Korut ingin berdialog dengan Korsel

Korea Utara memberikan sinyal untuk melakukan perdamaian dengan mengatakan ingin kembali membuka dialog dengan Korea Selatan.
Komite Reunifikasi Korea Utara mempublikasikan pernyataan untuk kembali melakukan pembicaraan "awal dan tanpa syarat".
Pejabat Seoul mengatakan mereka akan meninjau kembali permintaan dari Pyongyang.
Sebelumnya, Korsel menolak tawaran Korut ini dan menyebutnya sebagai 'propaganda'.
Tenggelamnya kapal perang Korea Selatan pada Maret tahun lalu, memicu ketegangan politik di Semenanjung Korea.

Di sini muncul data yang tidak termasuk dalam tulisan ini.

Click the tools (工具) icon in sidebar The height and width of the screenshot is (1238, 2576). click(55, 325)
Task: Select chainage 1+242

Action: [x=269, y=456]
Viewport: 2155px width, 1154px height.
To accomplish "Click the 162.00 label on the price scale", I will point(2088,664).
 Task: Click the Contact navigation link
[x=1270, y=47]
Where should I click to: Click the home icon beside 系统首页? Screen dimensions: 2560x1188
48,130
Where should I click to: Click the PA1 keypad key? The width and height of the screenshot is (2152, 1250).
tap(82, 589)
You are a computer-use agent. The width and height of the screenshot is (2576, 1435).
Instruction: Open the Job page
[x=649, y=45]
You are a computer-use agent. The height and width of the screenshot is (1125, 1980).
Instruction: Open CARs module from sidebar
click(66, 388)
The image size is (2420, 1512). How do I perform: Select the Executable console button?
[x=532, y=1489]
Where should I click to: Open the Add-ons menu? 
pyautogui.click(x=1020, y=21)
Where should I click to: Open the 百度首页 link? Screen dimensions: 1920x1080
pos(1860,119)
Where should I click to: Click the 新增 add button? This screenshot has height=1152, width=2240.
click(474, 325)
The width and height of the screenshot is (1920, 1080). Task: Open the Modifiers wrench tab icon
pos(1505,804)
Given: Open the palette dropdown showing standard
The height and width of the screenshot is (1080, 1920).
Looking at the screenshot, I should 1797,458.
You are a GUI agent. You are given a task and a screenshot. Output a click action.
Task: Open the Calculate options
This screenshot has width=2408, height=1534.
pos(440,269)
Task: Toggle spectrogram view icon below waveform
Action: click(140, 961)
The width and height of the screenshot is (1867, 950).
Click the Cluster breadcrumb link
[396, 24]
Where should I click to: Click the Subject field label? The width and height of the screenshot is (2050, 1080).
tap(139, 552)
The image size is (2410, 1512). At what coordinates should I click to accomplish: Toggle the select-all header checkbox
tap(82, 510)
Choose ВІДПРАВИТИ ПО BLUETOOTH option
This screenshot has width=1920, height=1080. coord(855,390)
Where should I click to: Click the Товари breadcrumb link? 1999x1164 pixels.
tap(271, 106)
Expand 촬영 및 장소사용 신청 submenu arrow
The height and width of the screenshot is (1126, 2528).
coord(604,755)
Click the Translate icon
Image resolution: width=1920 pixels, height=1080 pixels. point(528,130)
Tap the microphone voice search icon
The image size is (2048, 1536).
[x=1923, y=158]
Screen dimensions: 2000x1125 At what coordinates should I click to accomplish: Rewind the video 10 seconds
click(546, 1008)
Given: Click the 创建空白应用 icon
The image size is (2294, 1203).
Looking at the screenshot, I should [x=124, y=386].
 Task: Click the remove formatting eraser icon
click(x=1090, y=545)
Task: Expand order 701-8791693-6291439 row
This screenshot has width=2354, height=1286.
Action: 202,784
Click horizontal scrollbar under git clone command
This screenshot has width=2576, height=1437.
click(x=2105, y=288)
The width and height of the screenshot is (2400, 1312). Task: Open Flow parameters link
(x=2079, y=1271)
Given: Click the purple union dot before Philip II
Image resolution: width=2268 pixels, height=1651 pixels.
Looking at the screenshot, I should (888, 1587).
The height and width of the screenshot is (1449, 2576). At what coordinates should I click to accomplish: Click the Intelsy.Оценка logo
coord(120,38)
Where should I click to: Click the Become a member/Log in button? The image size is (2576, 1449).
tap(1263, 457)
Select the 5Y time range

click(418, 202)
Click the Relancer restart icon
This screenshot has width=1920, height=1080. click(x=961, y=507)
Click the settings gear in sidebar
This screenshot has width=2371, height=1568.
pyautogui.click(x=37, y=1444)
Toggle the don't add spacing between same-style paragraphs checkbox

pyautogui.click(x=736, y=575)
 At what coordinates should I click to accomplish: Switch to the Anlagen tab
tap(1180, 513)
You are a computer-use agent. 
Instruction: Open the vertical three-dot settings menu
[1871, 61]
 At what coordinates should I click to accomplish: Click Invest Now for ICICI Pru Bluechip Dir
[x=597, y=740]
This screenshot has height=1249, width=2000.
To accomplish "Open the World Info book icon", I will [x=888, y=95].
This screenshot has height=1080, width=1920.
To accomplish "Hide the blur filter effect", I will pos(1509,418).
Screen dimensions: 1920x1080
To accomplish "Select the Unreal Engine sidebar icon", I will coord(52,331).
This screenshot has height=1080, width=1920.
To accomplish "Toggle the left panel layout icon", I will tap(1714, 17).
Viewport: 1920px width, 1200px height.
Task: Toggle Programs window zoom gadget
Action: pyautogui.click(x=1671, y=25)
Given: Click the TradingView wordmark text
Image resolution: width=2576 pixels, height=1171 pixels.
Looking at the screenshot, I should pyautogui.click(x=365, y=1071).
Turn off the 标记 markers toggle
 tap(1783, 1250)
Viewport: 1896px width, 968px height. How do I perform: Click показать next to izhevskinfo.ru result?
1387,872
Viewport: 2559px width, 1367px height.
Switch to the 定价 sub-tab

Kapal Perang Cheonan tenggelam karena torpedo Korut, dan menewaskan 46 orang anggota marinir. Tetapi Korut membantah melakukan serangan.
Sejak saat itu, Korsel membalas serangan Korut itu dengan menggelar latihan militer besar-besaran dekat perbatasan laut.
Pada 23 November, Korut kembali memicu kemarahan Korsel dengan melakukan serangan ke Pulau Yeonpyeong, dan menewaskan empat orang.
Tetapi, pekan ini, Korut tidak mengeluarkan pernyataan ancaman perang dan balas dendam, tetapi malah menawarkan pembicaraan dan tawaran perdamaian.
"Otoritas Korea Selatan harus menyingkirkan segala kekhawatiran, membuka hati mereka dan merespon secara positif terhadap permintaan dan langkah Korea Utara," kata Komiter reunifikasi perdamaian Korea pada Sabtu (8/1).
Komite menawarkan pembicaraan kedua negara dapat dilakukan pada akhir Januari atau awal Februari.
Komite juga mengatakan Korut akan membuka kembali kantor penghubung dengan Korsel dalam satu kompleks bersama di zona demiliterisasi, diperbatasan kedua negara.
Dalam responnya, Juru bicara Menteri gabungan Chun Hae-sung kepada Kantor Berita Associated Press mengatakan akan mempertimbangkan pernyataan itu, tetapi menyebutkan belum ada permintaan resmi yang diterima oleh Korut.